Method 2 Using Inode Numbers
Every file in Linux has an inode number, a unique identifier within the filesystem. First, get the inode number:
stat file1.txt
File: file1.txt Size: 11 Blocks: 8 IO Block: 4096 regular file Device: 810h/2064d Inode: 94804 Links: 1
Now find all files with the same inode number:
find -L / -inum 94804 2> /dev/null
/home/tpoint/test/file1.txt /tmp/filelink /opt/filelink2 /srv/filelink3
Method 3 Finding All Symbolic Links
To find all symbolic links in the system and filter for specific targets:
find / -type l -ls 2> /dev/null | grep "file1.txt"

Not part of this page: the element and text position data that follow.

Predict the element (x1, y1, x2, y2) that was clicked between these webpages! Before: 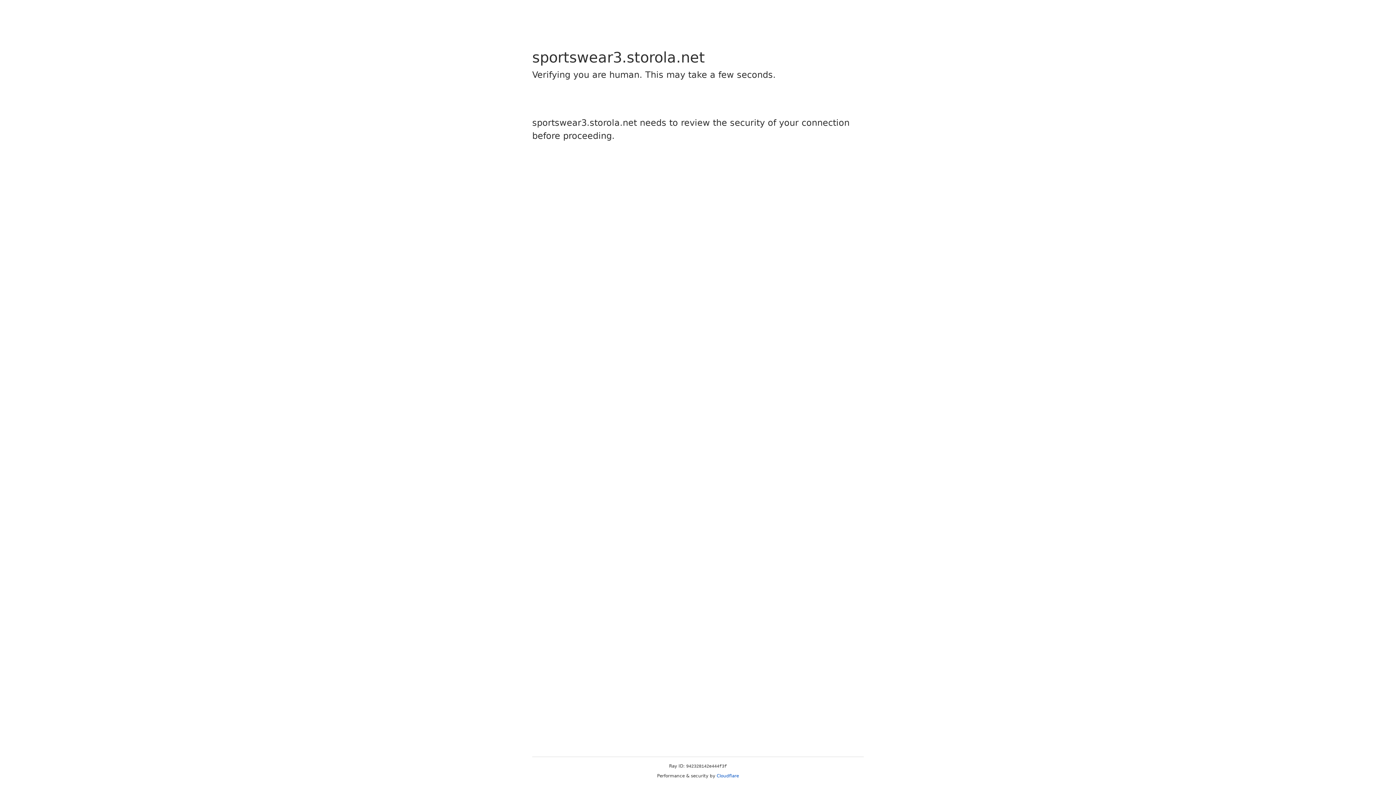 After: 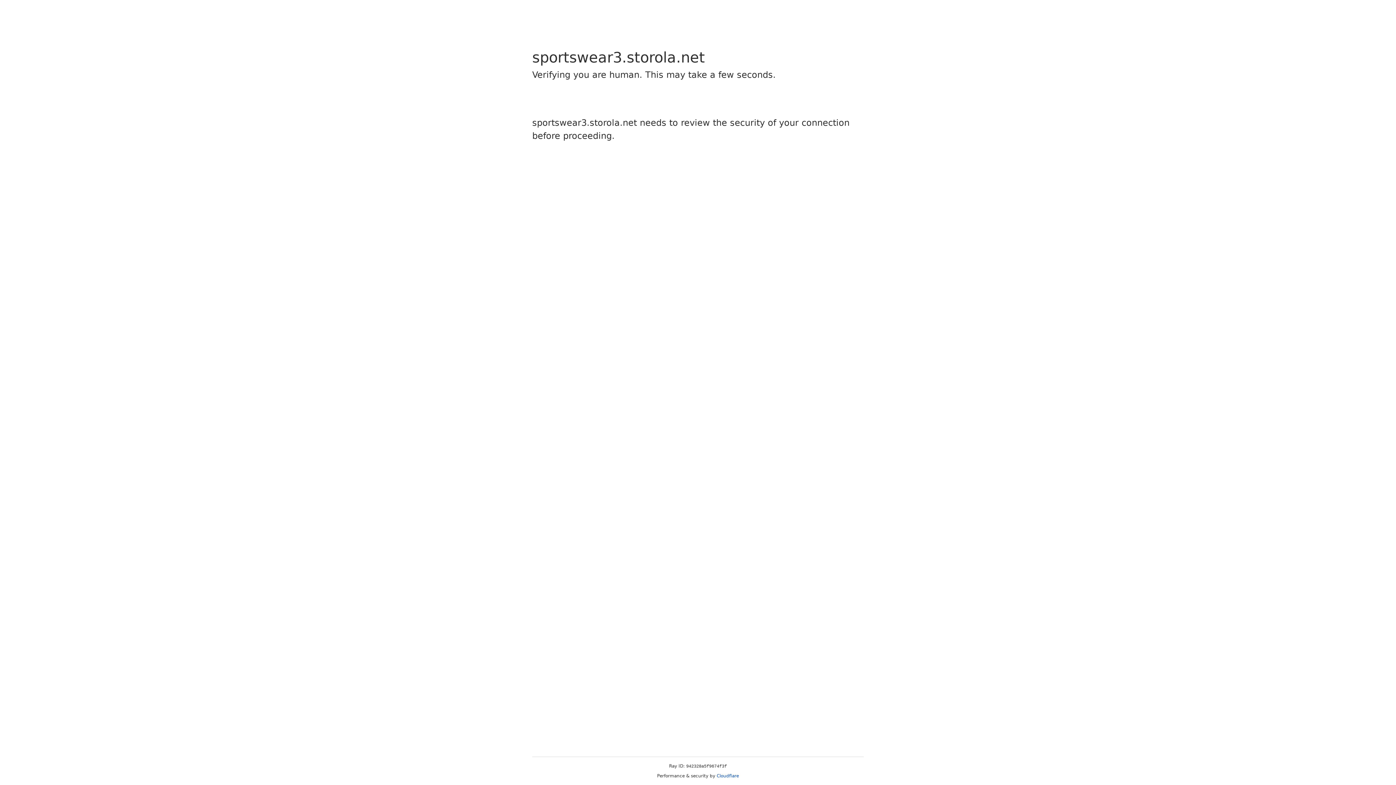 Action: bbox: (716, 773, 739, 778) label: CloudflarePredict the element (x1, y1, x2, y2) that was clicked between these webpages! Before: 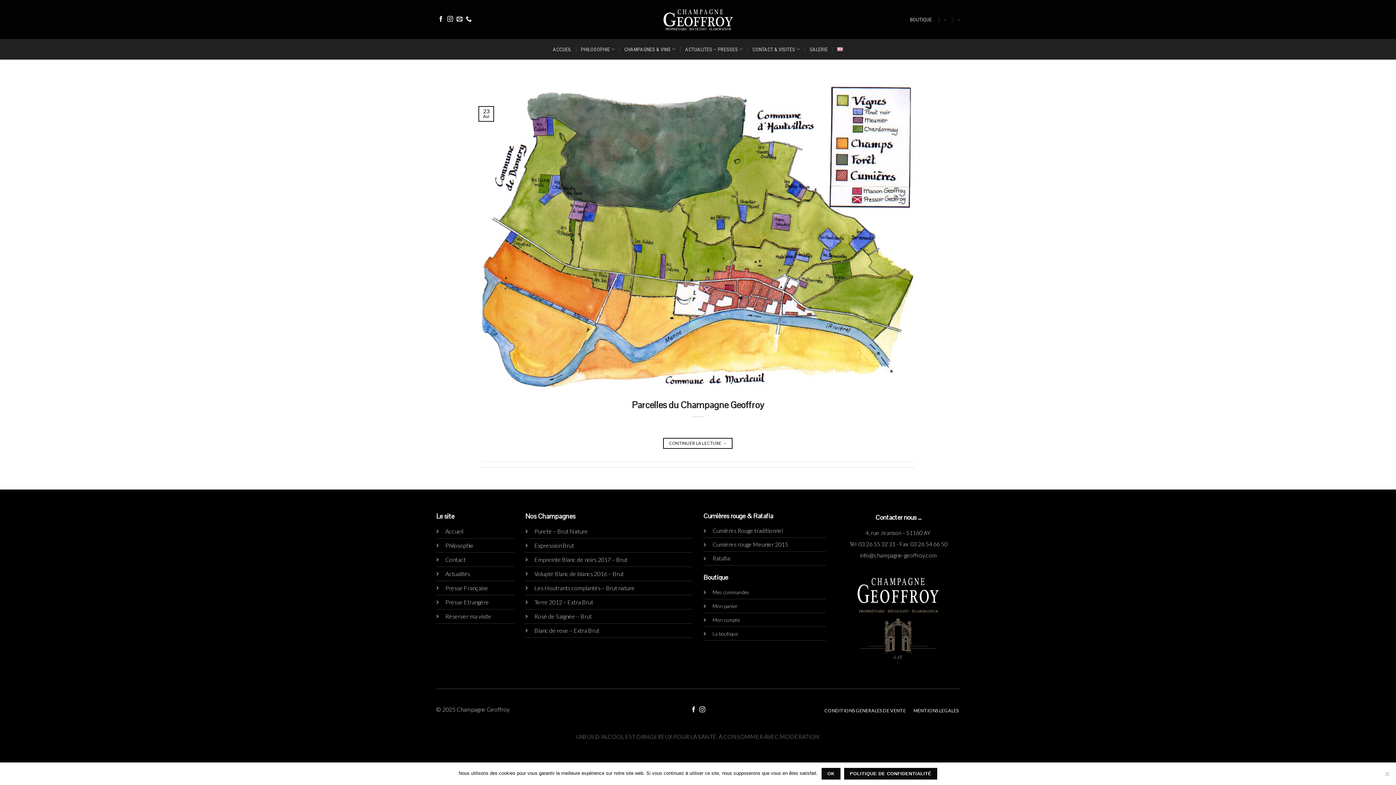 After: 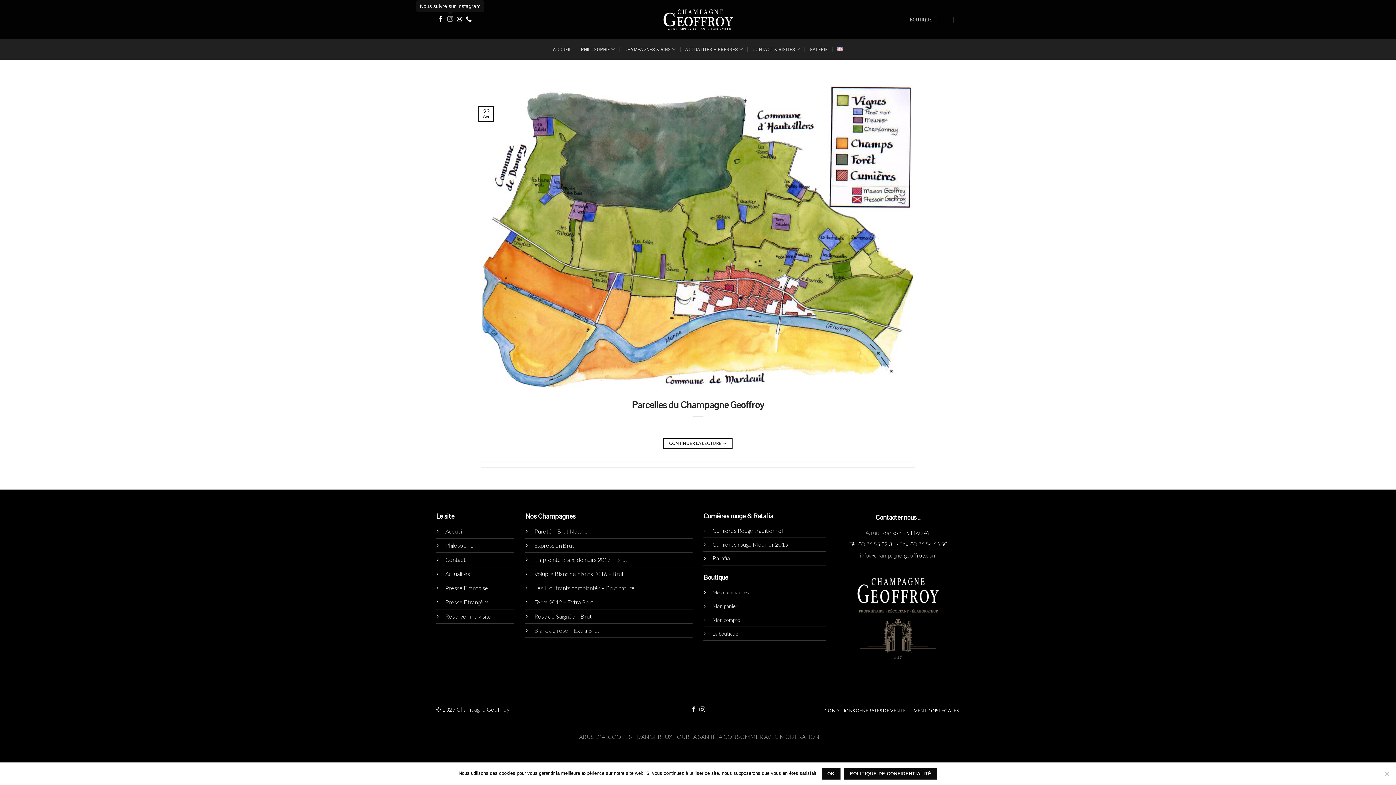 Action: bbox: (447, 16, 453, 22)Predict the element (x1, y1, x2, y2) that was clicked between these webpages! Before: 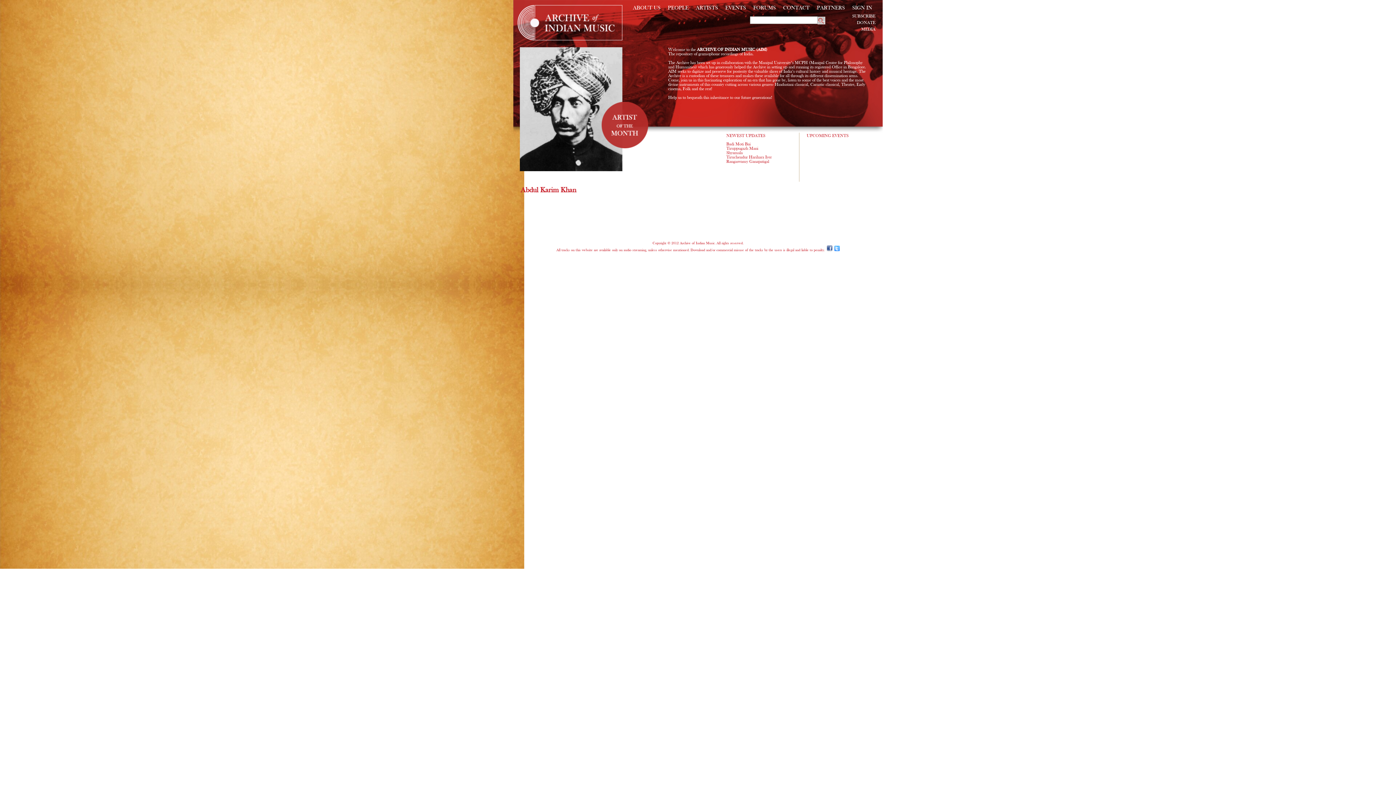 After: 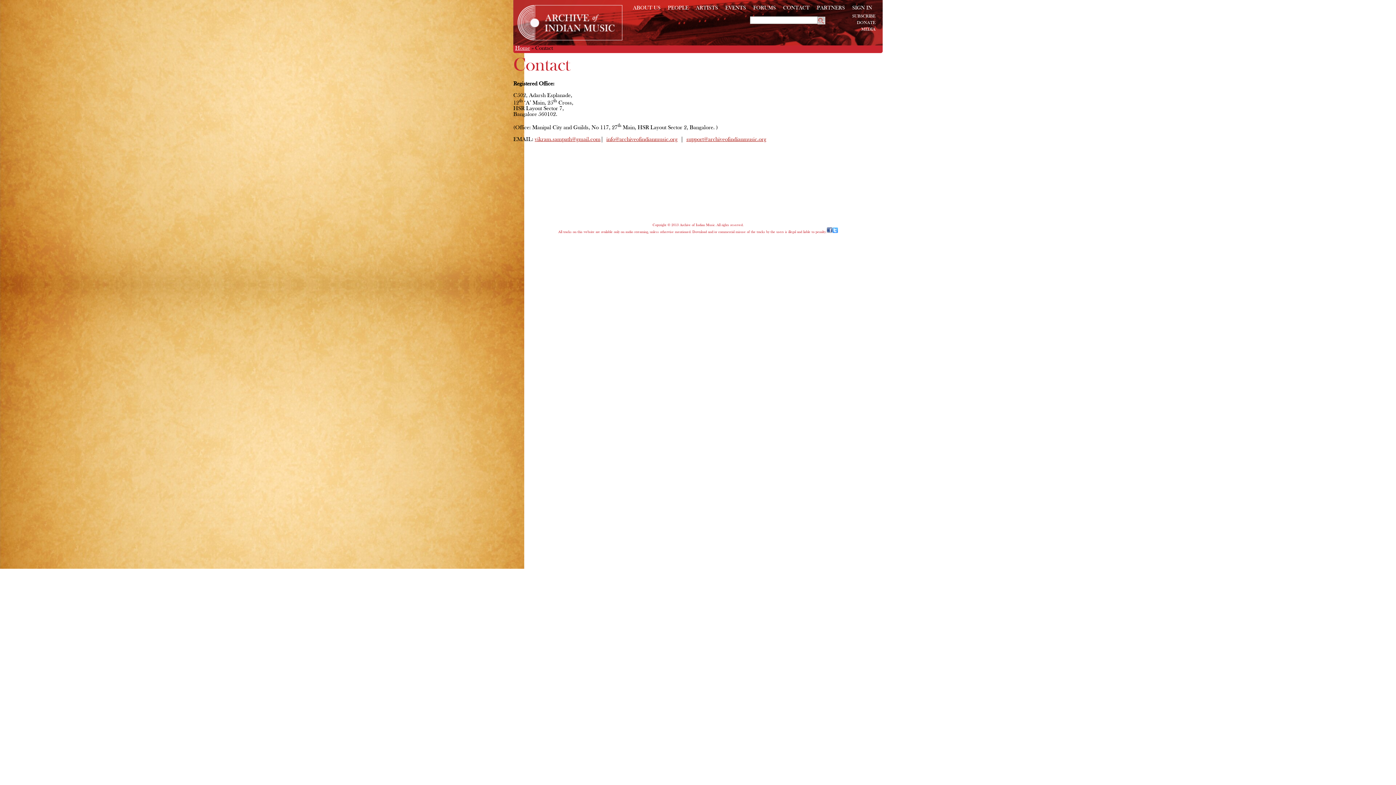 Action: label: CONTACT bbox: (781, 3, 811, 12)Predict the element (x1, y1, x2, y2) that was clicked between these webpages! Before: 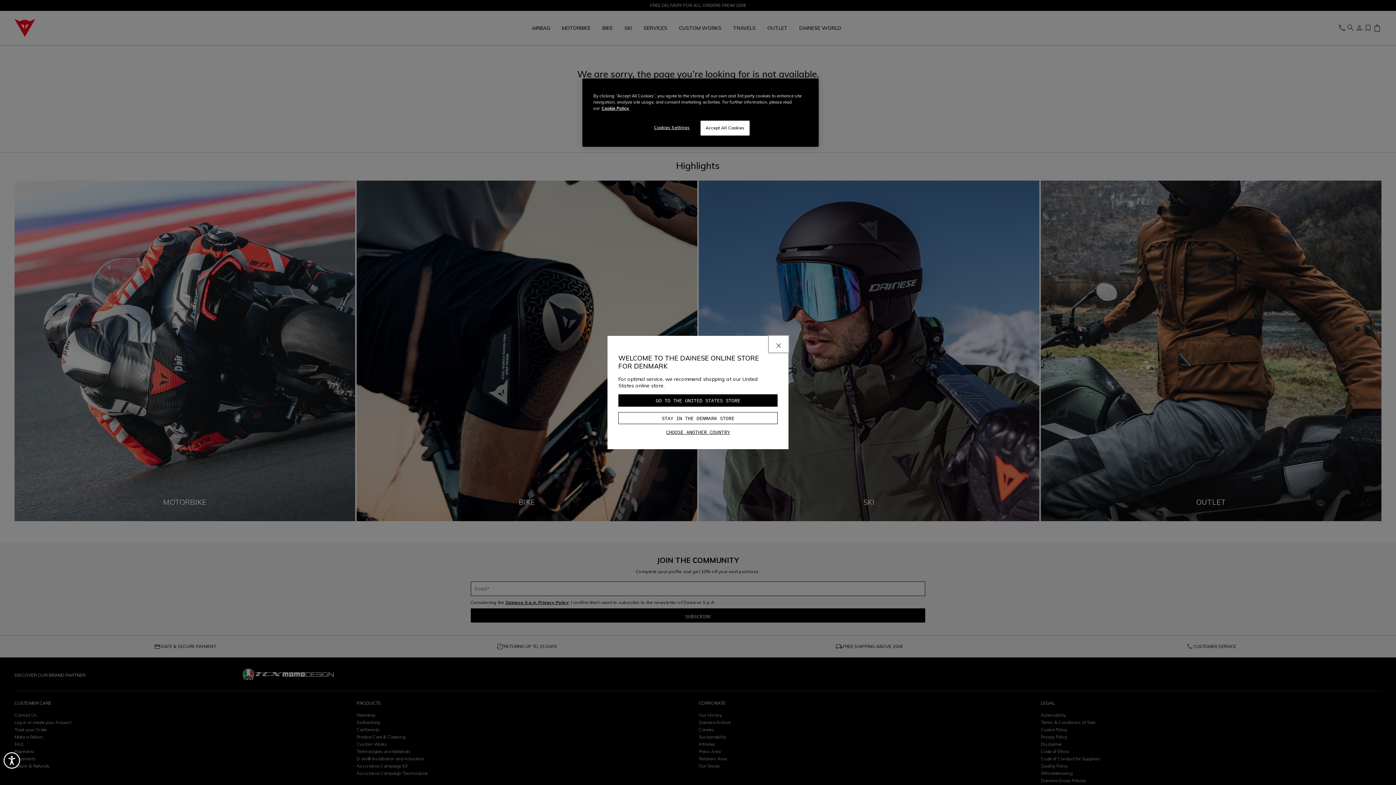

94805 0 lrwxrwxrwx 1 tpoint tpoint 28 Jun 11 16:52 /srv/filelink3 -> /home/tpoint/test/file1.txt 94806 0 lrwxrwxrwx 1 tpoint tpoint 28 Jun 11 16:52 /tmp/filelink -> /home/tpoint/test/file1.txt 94808 0 lrwxrwxrwx 1 tpoint tpoint 28 Jun 11 17:00 /opt/filelink2 -> /home/tpoint/test/file1.txt
The -type l option finds only symbolic links, -ls provides detailed output, and grep filters for our target file.
Comparison of Methods
| Method | Use Case | Finds Hard Links | Finds Symbolic Links |
|---|---|---|---|
| -samefile | All types of links | Yes | Yes (with -L) |
| -inum | Same inode references | Yes | Yes (with -L) |
| -type l + grep | Only symbolic links | No | Yes |
Conclusion
Finding all links for a specific file can be accomplished using several find command variations. The -samefile option is most straightforward, while -inum works with inode numbers. For symbolic links only, use -type l with grep filtering.